Malgré cet échec, les parents des anciennes stars n’avaient pas abandonné. Ils firent beaucoup de bruits en alertant les médias. Autant dire que les journaux se firent plaisir sur cette affaire. Toutefois, ils gardèrent une certaine retenue pour garder un semblant d’impartialité. Evidemment, Mathio avait anticipé cela et fit inviter des journalistes. Bien qu’il ne les aime pas, il devait le faire. Autrement, la population prendrait le parti de ces parents indignes et fera pression sur la Team Rocket.
-Je n’aurais jamais cru que le Général nous inviterait dans sa base, jubila Alexia.
-C’est surtout que cette histoire est en train de prendre une ampleur démesurée, dit Violette, sa sœur et championne d’arène.
PAN ! Un coup de feu retentit. Paniquées, les deux journalistes coururent vers l’origine du bruit pour découvrir Mathio armé d’un flingue. Face à lui, un homme probablement mort mais l’absence de sang semblait contredire cette hypothèse. Autour des deux, des sbires Rocket.
-Que s’est-il passé, demanda Violette.
-Un abruti pensait me soutirer de l’argent en faisant chanter la Team Rocket avec des photos compromettantes, expliqua Mathio. Je lui ai donné ma réponse.
-Vous l’avez tué ?
-J’ai tiré à côté. Il s’est pissé dessus quand j’ai approché mon arme bien près de sa sale face.
Les deux journalistes se figèrent de terreur. Le Général était une menace sérieuse envers quiconque tenterait de nuire à son organisation. De l’autre côté, céder au maitre chanteur serait le pire scénario. Peu importait combien on les payait, ils comprenaient le pouvoir qu’ils avaient sur leurs victimes et dépouillaient ces dernières de tous leurs biens avant de mettre leur menace à exécution. La philosophie de Mathio contre ce genre de personnes était simple : l’éliminer.
-Débarrassez-moi de ce type, ordonna Mathio. Jetez-le dehors et prenez-lui son portable.
Si Mathio tenait tant à ce portable, c’était pour les preuves qui se trouvaient dedans. Comme il s’y attendait, il y avait des dizaines de photos montrant de jeunes idoles dans des situations qui provoqueraient de violents scandales.
-Tenez, dit Mathio en passant le portable aux journalistes, ça illustrera votre article.
-Vous n’êtes pas sérieux ?! Ce sont vos sbires !
-Floutez, répondit Mathio. Vous faites bien ça, non ? Allez, suivez-moi.
Mathio mena ses invitées vers ses sbires. A leur vue, ils tendirent comme des arcs.
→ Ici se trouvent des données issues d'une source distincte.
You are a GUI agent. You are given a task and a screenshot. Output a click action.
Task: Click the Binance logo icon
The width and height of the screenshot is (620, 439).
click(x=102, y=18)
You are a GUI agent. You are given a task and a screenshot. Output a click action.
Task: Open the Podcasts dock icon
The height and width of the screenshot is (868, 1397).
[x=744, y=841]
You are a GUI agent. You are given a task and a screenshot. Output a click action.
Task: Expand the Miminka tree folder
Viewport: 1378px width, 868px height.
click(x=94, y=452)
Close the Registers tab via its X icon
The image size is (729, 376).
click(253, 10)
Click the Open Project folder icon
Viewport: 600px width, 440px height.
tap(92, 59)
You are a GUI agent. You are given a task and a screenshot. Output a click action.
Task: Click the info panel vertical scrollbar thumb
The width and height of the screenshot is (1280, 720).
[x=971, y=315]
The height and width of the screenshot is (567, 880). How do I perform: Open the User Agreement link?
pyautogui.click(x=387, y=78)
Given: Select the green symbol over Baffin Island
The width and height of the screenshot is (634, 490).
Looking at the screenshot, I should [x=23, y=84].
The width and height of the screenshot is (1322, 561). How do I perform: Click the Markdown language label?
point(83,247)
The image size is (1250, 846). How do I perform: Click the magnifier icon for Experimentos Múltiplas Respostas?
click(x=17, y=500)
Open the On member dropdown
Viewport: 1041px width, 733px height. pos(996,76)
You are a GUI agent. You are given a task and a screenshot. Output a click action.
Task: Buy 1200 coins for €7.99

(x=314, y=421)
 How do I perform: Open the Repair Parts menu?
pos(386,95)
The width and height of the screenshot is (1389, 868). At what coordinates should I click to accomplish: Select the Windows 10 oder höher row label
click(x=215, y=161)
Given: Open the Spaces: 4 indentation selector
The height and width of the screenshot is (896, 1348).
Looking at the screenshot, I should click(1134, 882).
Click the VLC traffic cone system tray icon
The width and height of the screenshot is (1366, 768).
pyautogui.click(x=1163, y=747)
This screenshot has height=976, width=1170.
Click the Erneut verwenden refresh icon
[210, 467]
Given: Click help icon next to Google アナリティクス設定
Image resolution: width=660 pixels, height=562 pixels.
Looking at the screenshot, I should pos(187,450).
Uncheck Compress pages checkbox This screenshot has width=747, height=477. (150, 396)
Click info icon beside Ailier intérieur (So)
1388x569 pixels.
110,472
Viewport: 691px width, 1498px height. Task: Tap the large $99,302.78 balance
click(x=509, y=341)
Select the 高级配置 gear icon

Les journalistes n’avaient jamais dans leur cœur. Devant eux, il fallait toujours être présentable et aimable. Au moindre incident, ils se déchainaient sur eux pour mieux vendre leurs articles. En un mot, c’était les journalistes qui pouvaient décider de leur destin d’artiste.
-Je sais que vous n’aimez pas les journalistes. Moi non, je ne les aime pas. Seulement, la situation ne nous permet pas ce caprice. A l’heure où je vous parle, vos parents mettent tout en œuvre pour vous reprendre. Vous savez ce qui se passera s’ils réussissent et je pense que tout le monde ne veut pas ça. Alors, vous mettez cette haine de côté et vous allez tout raconter à ces deux journalistes. Vous choisissez mais le plus vous serez nombreux à parler, le mieux ce sera. Exécution !
-Général, vous n’êtes pas obligés de les faire parler, intervint Alexia.
-Il le faut. Sinon, ils resteront prisonniers de leur passé et ils ont besoin d’aide. Le monde doit savoir le vrai visage du show business.